We introduce efficient algorithms for approximate sampling from symmetric Gibbs distributions on the sparse random (hyper)graph. The examples we consider include (but are not restricted to) important distributions on spin systems and spin-glasses such as the q state antiferromagnetic Potts model for $q\geq 2$, including the colourings, the uniform distributions over the Not-All-Equal solutions of random k-CNF formulas. Finally, we present an algorithm for sampling from the spin-glass distribution called the k-spin model. To our knowledge this is the first, rigorously analysed, efficient algorithm for spin-glasses which operates in a non trivial range of the parameters. Our approach builds on the one that was introduced in [Efthymiou: SODA 2012]. For a symmetric Gibbs distribution $\mu$ on a random (hyper)graph whose parameters are within an certain range, our algorithm has the following properties: with probability $1-o(1)$ over the input instances, it generates a configuration which is distributed within total variation distance $n^{-\Omega(1)}$ from $\mu$. The time complexity is $O((n\log n)^2)$. The algorithm requires a range of the parameters which, for the graph case, coincide with the tree-uniqueness region, parametrised w.r.t. the expected degree d. For the hypergraph case, where uniqueness is less restrictive, we go beyond uniqueness. Our approach utilises in a novel way the notion of contiguity between Gibbs distributions and the so-called teacher-student model.

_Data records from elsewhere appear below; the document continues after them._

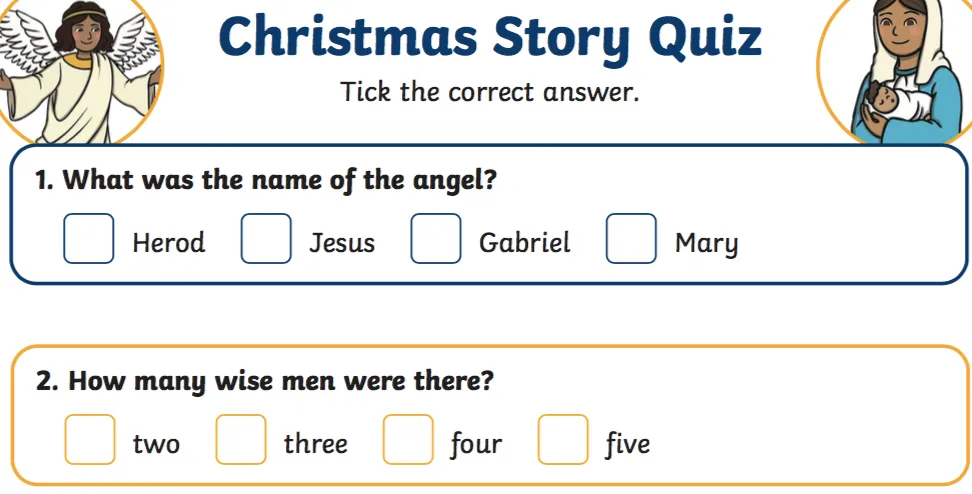Tick the Mary checkbox
Image resolution: width=972 pixels, height=494 pixels.
tap(631, 239)

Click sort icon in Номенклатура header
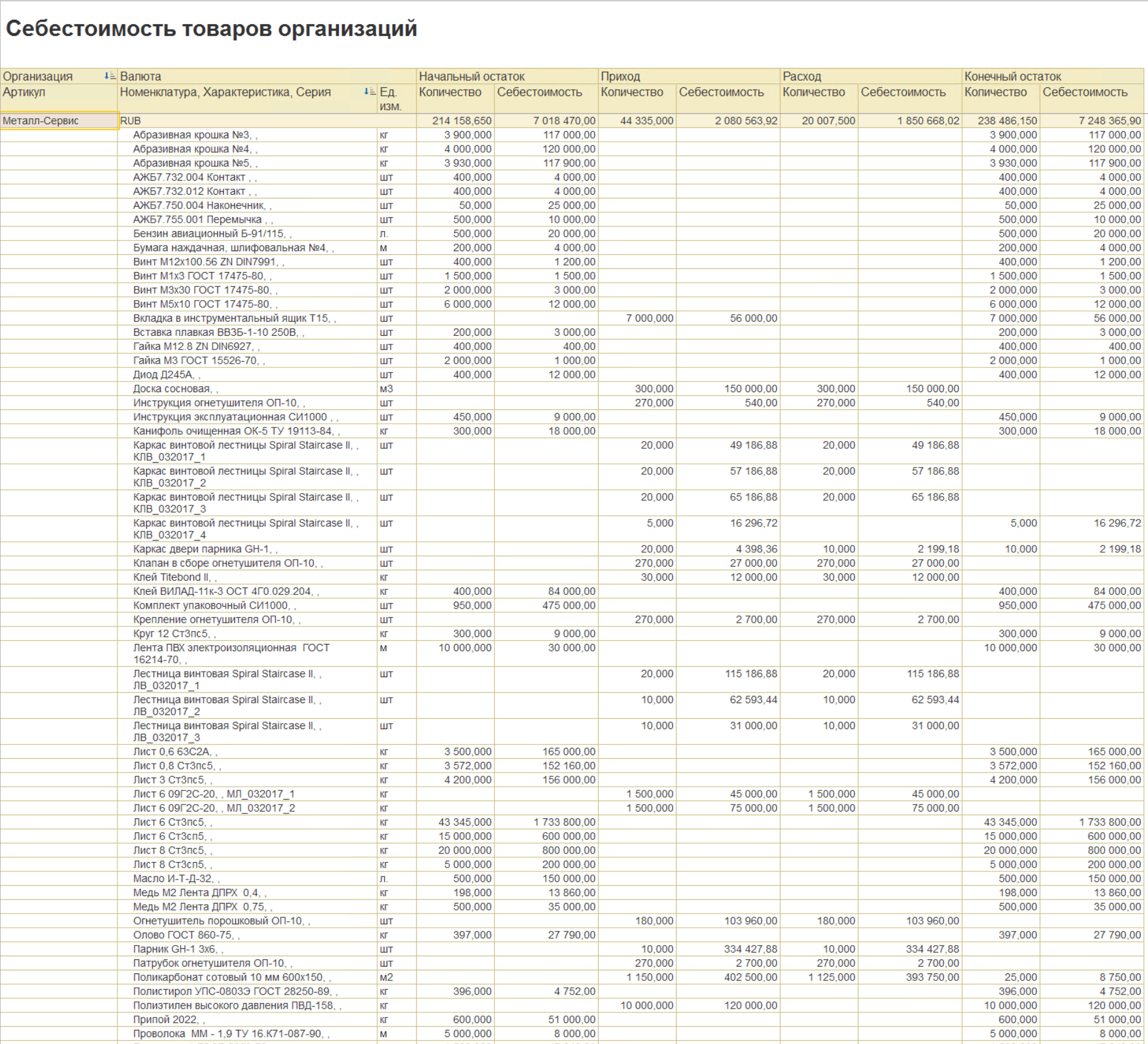pyautogui.click(x=369, y=92)
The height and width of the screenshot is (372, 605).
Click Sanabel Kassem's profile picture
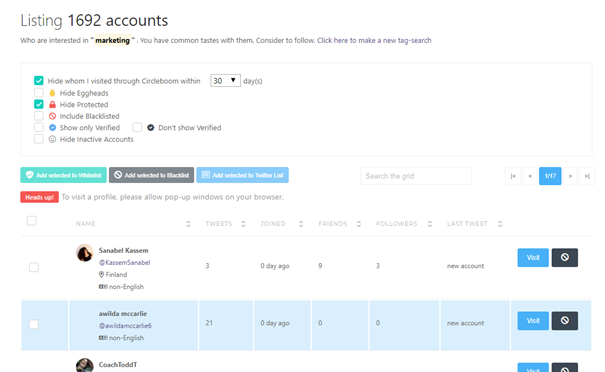point(84,253)
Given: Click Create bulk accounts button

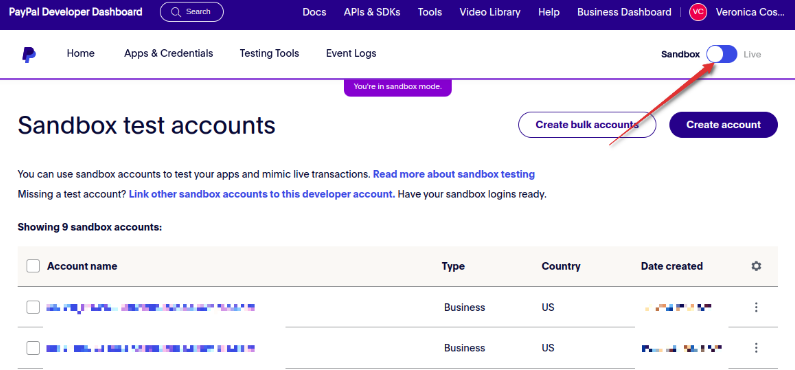Looking at the screenshot, I should (587, 125).
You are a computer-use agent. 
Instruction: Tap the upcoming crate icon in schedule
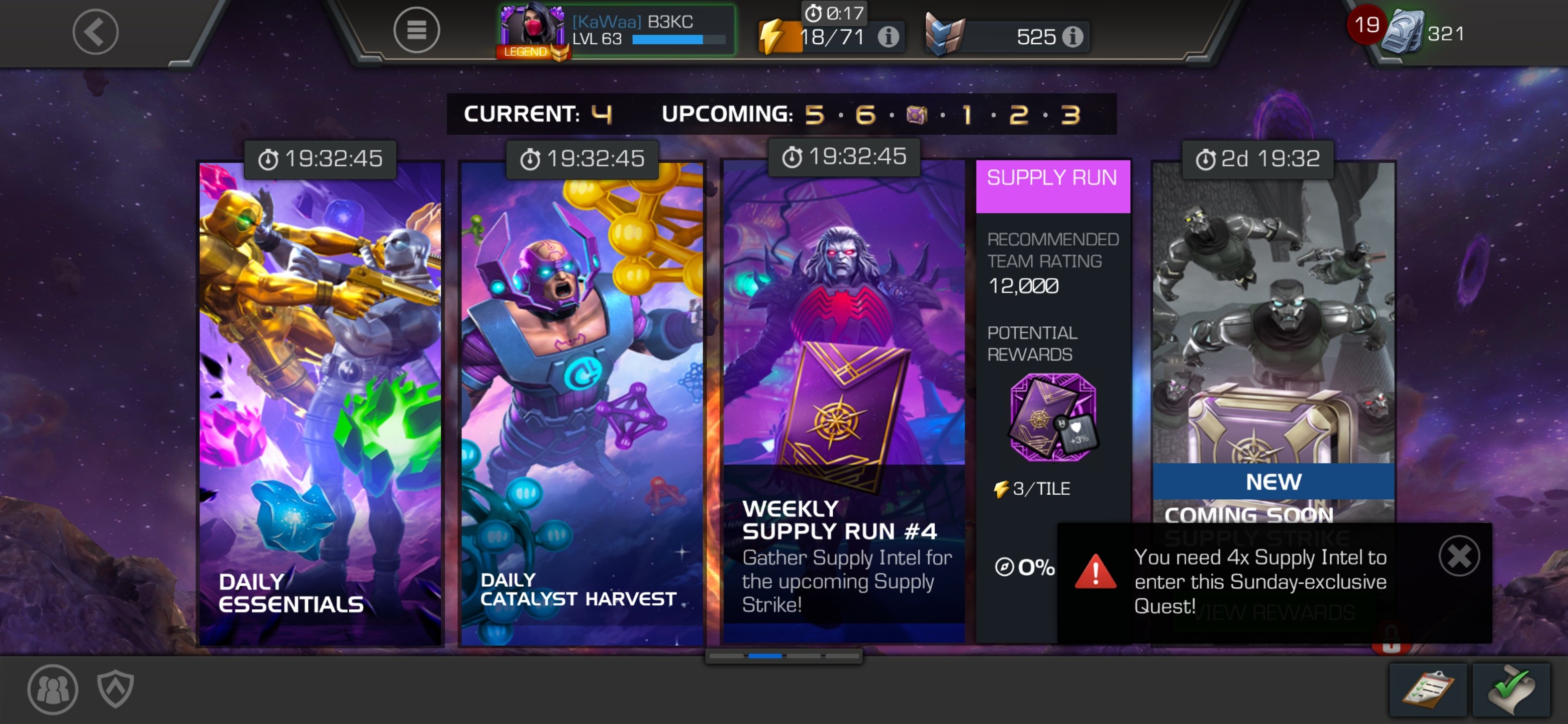[916, 115]
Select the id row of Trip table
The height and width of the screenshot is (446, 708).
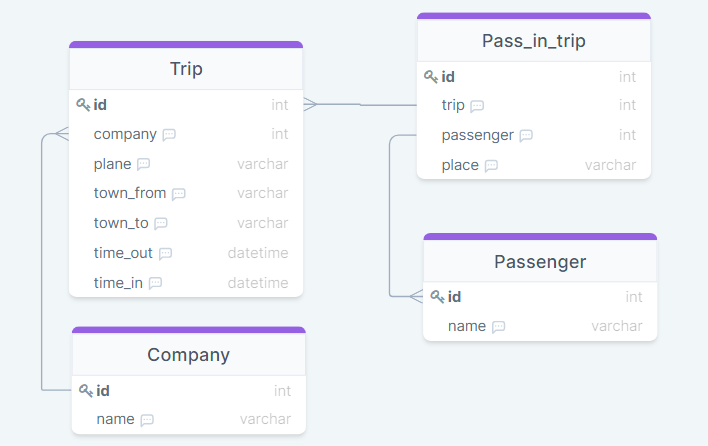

翻译：本文提出了针对稀疏随机(超)图上对称吉布斯分布近似采样的高效算法。所考虑的实例包括（但不限于）自旋系统与自旋玻璃中的重要分布，例如$q\geq 2$的$q$态反铁磁波茨模型（含图着色问题），以及随机$k$-CNF公式的Not-All-Equal解均匀分布。此外，我们提出了一种名为$k$-自旋模型的自旋玻璃分布采样算法。据我们所知，这是首个在非平凡参数区间内严格可分析的自旋玻璃高效采样算法。本方法基于[Efthymiou: SODA 2012]提出的框架。对于参数处于特定范围内的随机(超)图上的对称吉布斯分布$\mu$，该算法具有以下性质：在输入实例上以概率$1-o(1)$生成一个配置，该配置与目标分布$\mu$的全变差距离为$n^{-\Omega(1)}$。时间复杂度为$O((n\log n)^2)$。算法所需的参数范围在图中对应于以期望度$d$参数化的树唯一性区域；对于超图情形（唯一性约束较弱），本方法可突破唯一性限制。本文创新性地利用吉布斯分布与所谓"师生模型"之间的邻接性概念。